# Looking for pictures of a 45cm sloping



## T-shirt (Aug 15, 2004)

*Does anyone have any pictures, or know where I can find pictures of a size 45cm sloping Colnago? Your help is greatly appreciated.

Also, does anyone know the measurement for the BB height (on a C50)? Would it vary with frame size?

Thanks,
Tshirt*


----------



## T-shirt (Aug 15, 2004)

*BB height*

*No pictures yet. But I found the bottom bracket heights. They can be found on the Colnago web site in the PDF version of their catalogue. Most frames have 26.6 or 26.7cm, with the smallest traditional frames having 26.8cm.

Thanks,
Tshirt
*


----------



## Number9 (Nov 28, 2004)

Bike on the left is a C50-HM 45cm slope whereas the bike on the right is a C40 49cm traditional, non-slope. Aside from asthetics, both bikes are set up about the same in terms of the relationship between seat, BB, and handlebars. Below that pic is a photo of the C50 HM by itself.


----------



## T-shirt (Aug 15, 2004)

*Gracias*

*Number9,

Thank you very much. I remember that first picture from another post and was wondering about the sizes. They look great. I appreciate your help.

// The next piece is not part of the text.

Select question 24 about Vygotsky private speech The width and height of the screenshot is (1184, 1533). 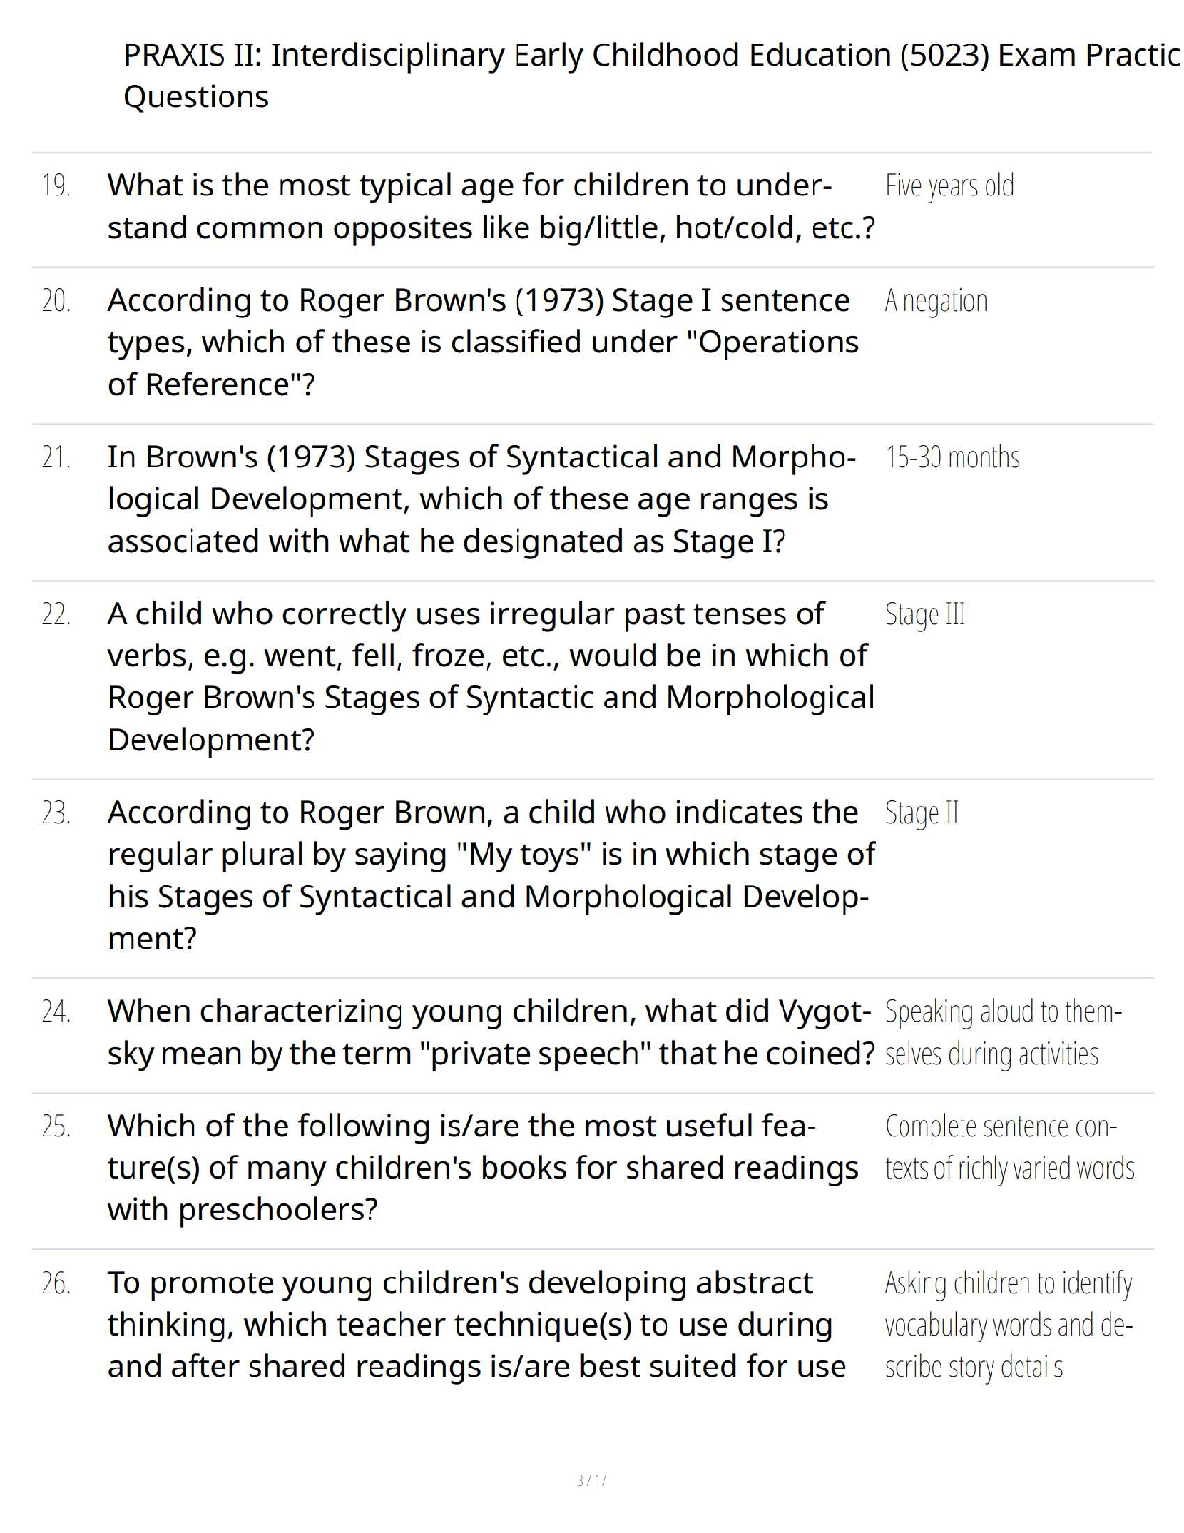[x=491, y=1032]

Your C50 looks similar to the sizing of my Specialized.

Thanks again,
Tshirt *


----------



## Al1943 (Jun 23, 2003)

Trouble with a 45 cm bike on 700 wheels is that the top tube length is the same as a 49 cm bike.


----------



## Number9 (Nov 28, 2004)

In Colnago sizing, a 45-cm slope is essentially the same virtual measurements as a 49-cm standard configuration. But they stopped making the latter in many of their current frames so the former is now the only choice.


----------



## bhhchiu (Jul 12, 2005)

I have a C40 B Stay in 51 (49cc) size and now ride on 48 slope C50 HP. 

I note that the 45 slpoe has a higher bottom bracket (10mm) than the 49 size. Can you feel any difference in handling. Normally higher BB = less stable.


----------



## Number9 (Nov 28, 2004)

I took the liberty of measuring the BB height on the C-50 (45-cm slope) and C-40 (49-cm std) and your observation appears to be correct about the 45-cm slope having a nominally higher BB height. That said, I don't notice any instability with the C-50. In fact, both Colnagos are fairly relaxed handling compared to my Pinarellos, which have quicker handling at the expense of requiring more attention.


----------



## FRW (Sep 18, 2013)

cant see the attached pic


----------